_Exercise_:
Each line from the one containing "Catalogo Prodotti [menuitem] (528, 1781)" to the last line of the listing below must be reproduced exactly, and nothing more.

*** Opening Data to use ***

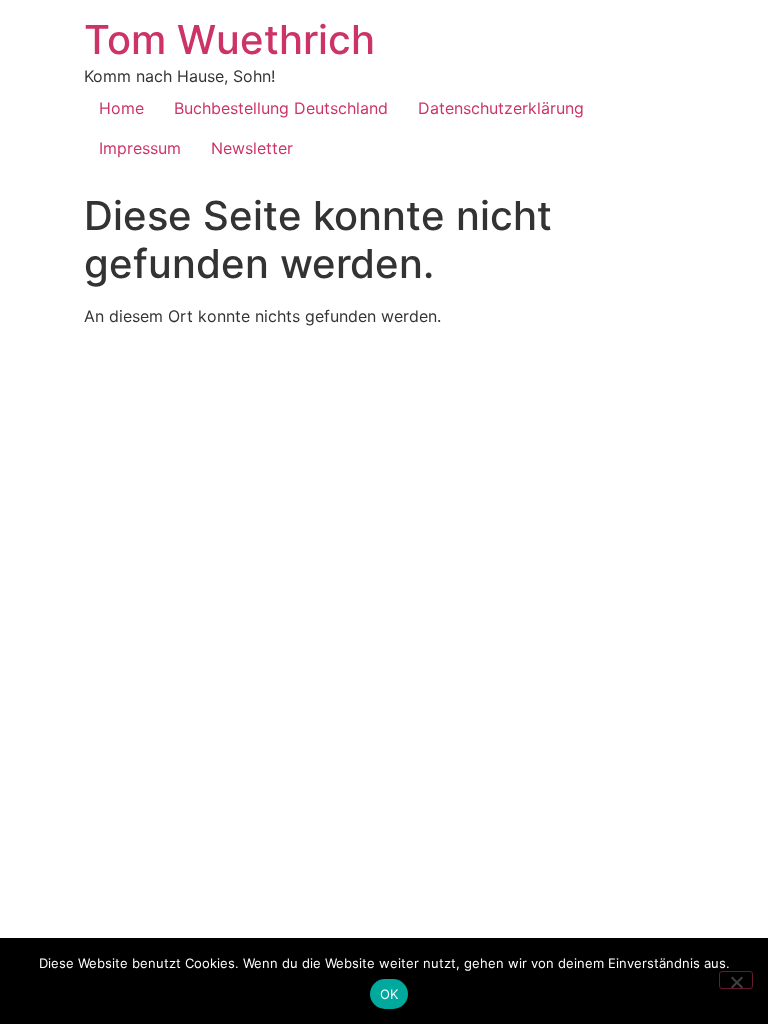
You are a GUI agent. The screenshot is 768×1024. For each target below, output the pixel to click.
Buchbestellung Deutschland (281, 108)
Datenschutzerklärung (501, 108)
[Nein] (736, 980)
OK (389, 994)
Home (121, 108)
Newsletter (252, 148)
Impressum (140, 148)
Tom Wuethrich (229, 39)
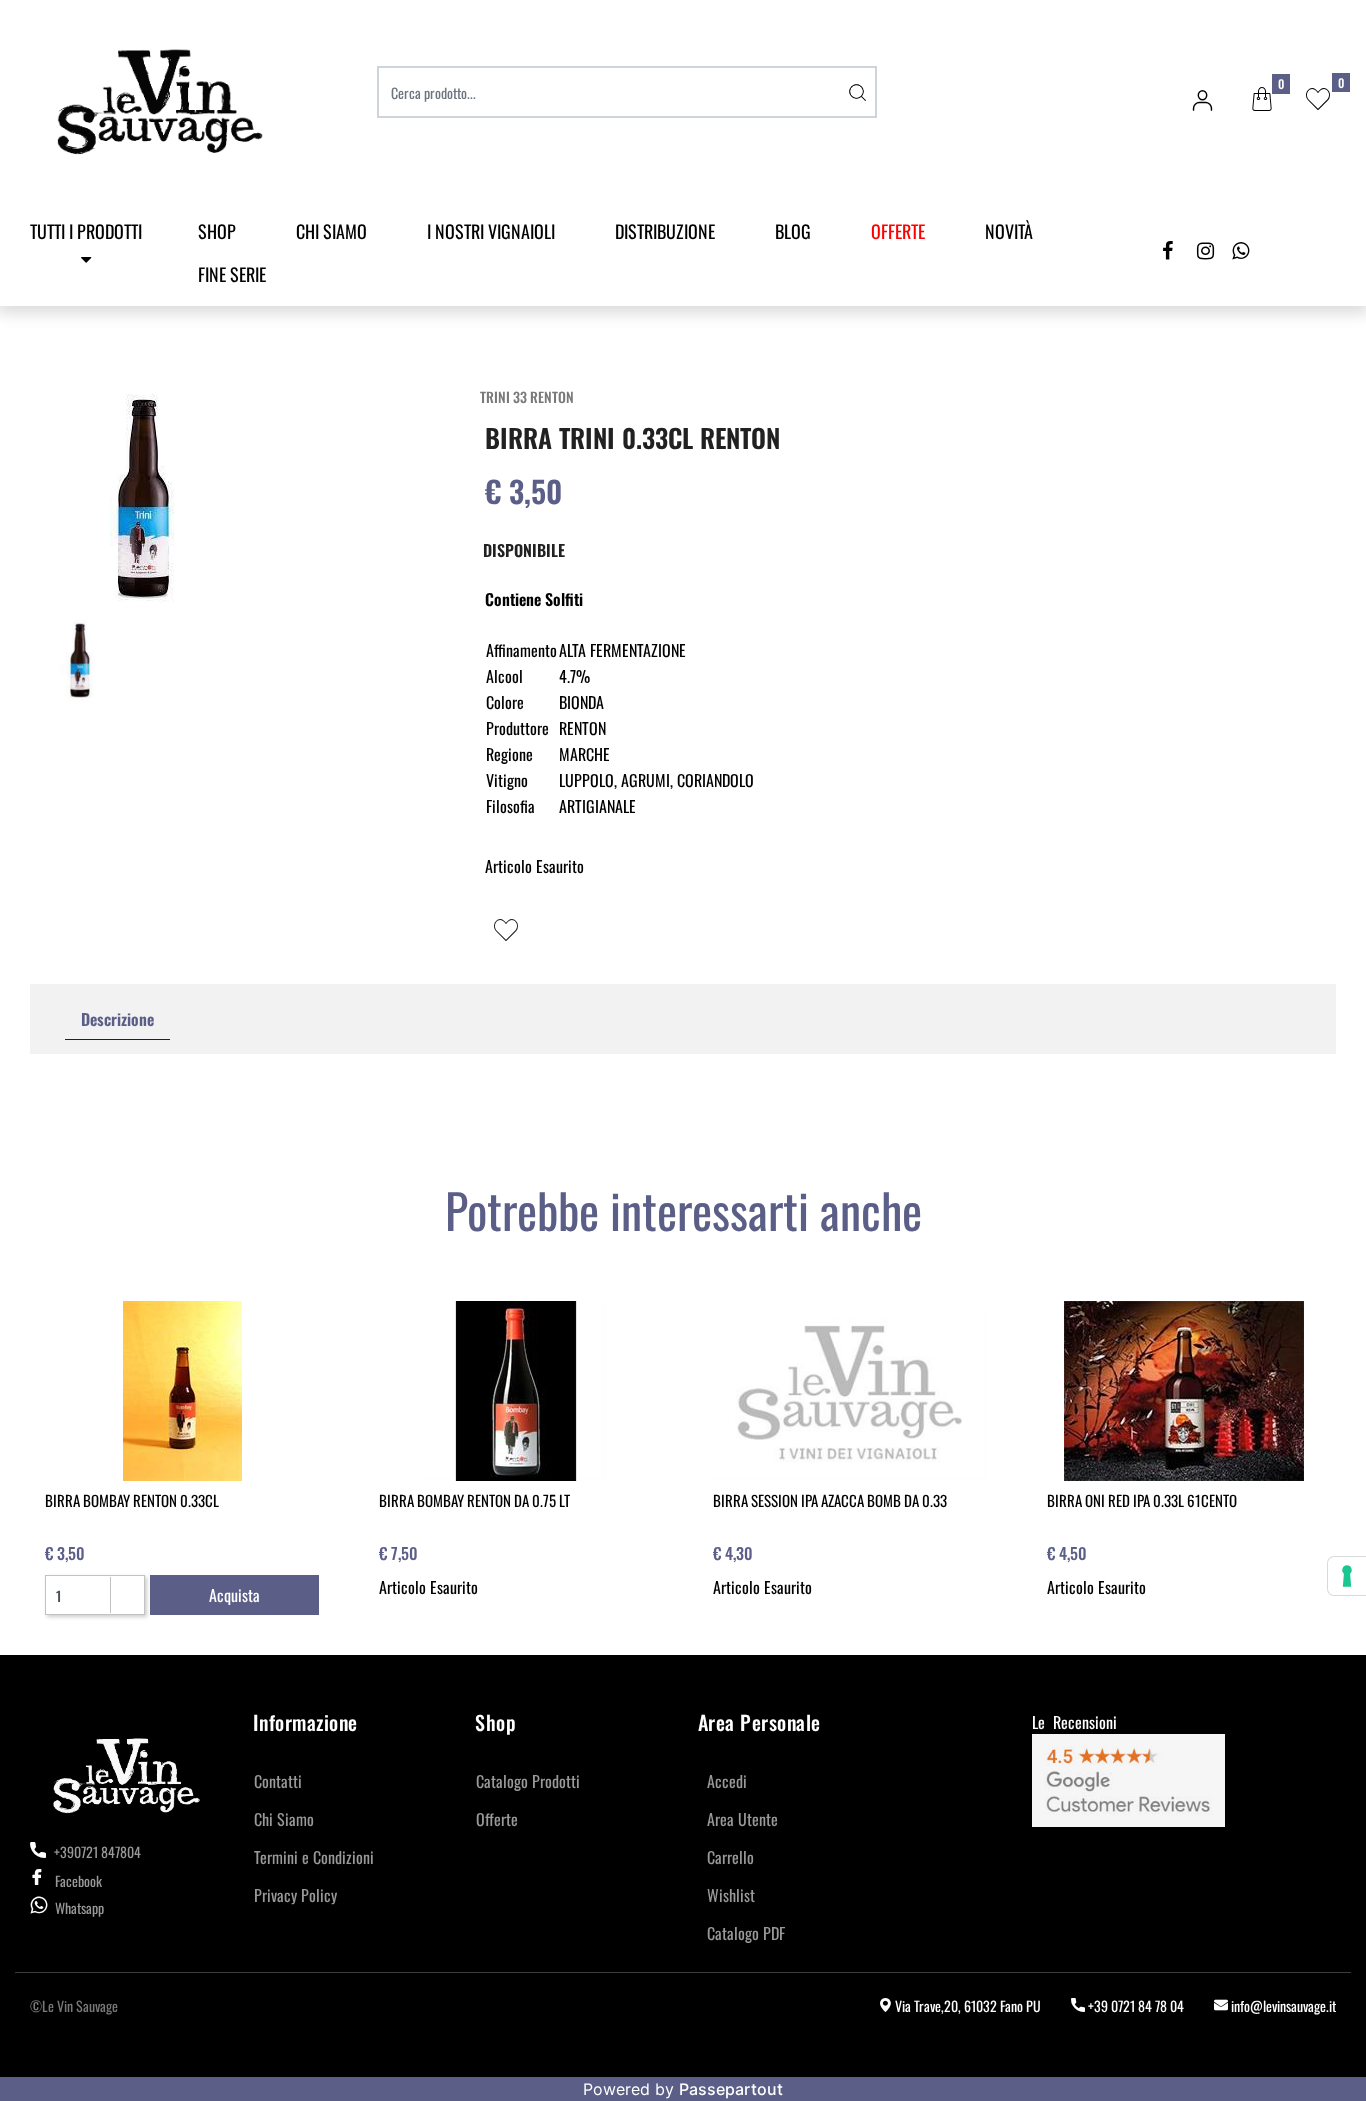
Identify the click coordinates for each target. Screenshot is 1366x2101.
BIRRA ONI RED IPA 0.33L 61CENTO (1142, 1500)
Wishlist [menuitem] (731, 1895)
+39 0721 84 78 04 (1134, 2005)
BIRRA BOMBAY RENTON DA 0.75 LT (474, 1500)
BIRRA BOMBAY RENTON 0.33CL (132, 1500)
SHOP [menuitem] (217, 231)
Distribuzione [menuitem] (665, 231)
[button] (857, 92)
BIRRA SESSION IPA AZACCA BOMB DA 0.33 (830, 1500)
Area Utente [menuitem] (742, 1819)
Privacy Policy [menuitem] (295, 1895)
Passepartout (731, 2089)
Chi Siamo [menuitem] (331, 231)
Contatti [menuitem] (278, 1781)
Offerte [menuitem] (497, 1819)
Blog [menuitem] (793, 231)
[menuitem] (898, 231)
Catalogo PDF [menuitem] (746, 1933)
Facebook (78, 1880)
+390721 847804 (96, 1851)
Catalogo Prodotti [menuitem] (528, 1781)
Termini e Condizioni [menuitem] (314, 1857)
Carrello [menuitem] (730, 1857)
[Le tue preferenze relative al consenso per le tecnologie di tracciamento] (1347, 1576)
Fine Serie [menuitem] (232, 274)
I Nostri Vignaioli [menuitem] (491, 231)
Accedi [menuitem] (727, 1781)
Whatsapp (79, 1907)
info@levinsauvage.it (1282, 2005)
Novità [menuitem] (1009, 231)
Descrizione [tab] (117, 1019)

*** Closing Data to use ***

_Result of the task_:
Catalogo Prodotti [menuitem] (528, 1781)
Termini e Condizioni [menuitem] (314, 1857)
Carrello [menuitem] (730, 1857)
[Le tue preferenze relative al consenso per le tecnologie di tracciamento] (1347, 1576)
Fine Serie [menuitem] (232, 274)
I Nostri Vignaioli [menuitem] (491, 231)
Accedi [menuitem] (727, 1781)
Whatsapp (79, 1907)
info@levinsauvage.it (1282, 2005)
Novità [menuitem] (1009, 231)
Descrizione [tab] (117, 1019)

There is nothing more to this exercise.